Was man weiß: Werner soll sich dem Verwaltungsrat um den Vorsitzenden Sascha Königsberg vorgestellt haben - danach war der Weg frei. Jetzt muss man wissen, dass in diesem Gremium kein einziger Rat Profifußball-Kompetenz vorweisen kann. Umso erstaunlicher ist, dass danach der Weg für Werner als Geschäftsführer frei war. Mehrheitsgesellschafter Hasan Ismaik hatte gegenüber der “Sport-Bild” bereits gesagt, dass er sich Werner vorerst nur als Sportdirektor vorstellen könne und er sich auf dieser Position für höhere Aufgaben empfehlen könne. Eine durchaus vernünftige Darstellung. Wer hat Dr. Werner also zunächst verhindert?

Wie erklärt Reisinger seinen plötzlichen Sinneswandel bei Dr. Werner? Gegenüber dem e.V.-nahen Fanportal “sechzger.de” sagte er: “Die Ansicht im Präsidium über die fachliche Eignung von Dr. Christian Werner als neuer Geschäftsführer Sport hat sich verändert. Nach persönlichen Gesprächen und einer beeindruckend intensiven und detaillierten Analyse der sportlichen Situation durch den Kandidaten sind wir zur Auffassung gelangt, dass die Qualifikation gegeben ist. Eine einmal getroffene Annahme zu revidieren, weil neue Erkenntnisse zur Beurteilung herangezogen wurden, ist kein Zeichen von Schwäche.” Und trotzdem: Dr. Werner ist jetzt schon beschädigt, bevor er seinen ersten offiziellen Arbeitstag in Giesing hat.

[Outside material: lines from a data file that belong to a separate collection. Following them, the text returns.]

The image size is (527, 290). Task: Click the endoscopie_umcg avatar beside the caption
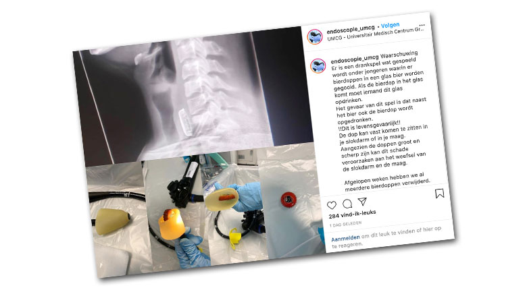[318, 66]
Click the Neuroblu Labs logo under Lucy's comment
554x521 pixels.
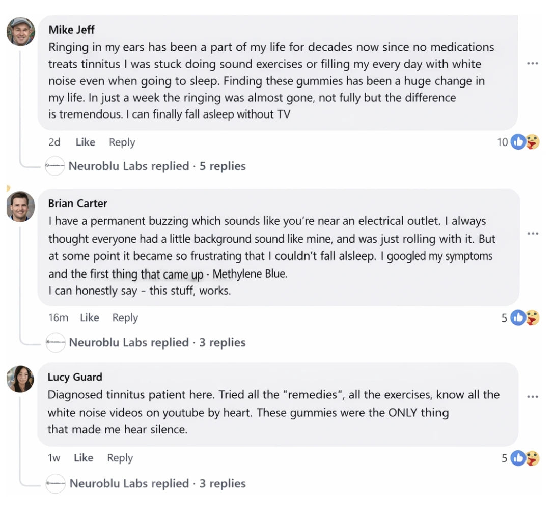[56, 484]
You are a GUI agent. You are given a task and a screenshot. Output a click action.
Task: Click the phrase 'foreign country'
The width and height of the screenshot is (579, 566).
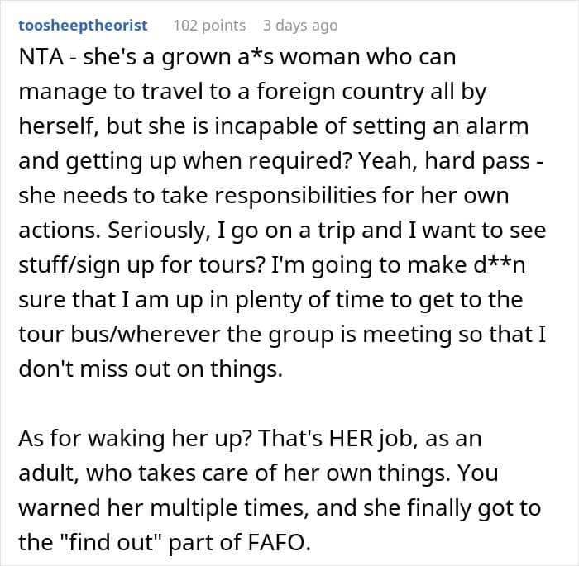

Weil der e.V. weisungsbefugt ist und auch bereits im Sommer Horst Heldt durchsetzen hätte können, könnte Dr. Werner sofort als Sportchef anfangen, um dann kurze Zeit später auf Geschäftsführer-Ebene gehoben zu werden. Warum der e.V. von diesem Lösungsweg Abstand nimmt, ist nicht zu erklären. Steckt vielleicht politisches Kalkül dahinter? Denn im Grunde geht es nur um den Titel, nicht aber um die so dringend benötigte Arbeit eines Sportlichen Leiters.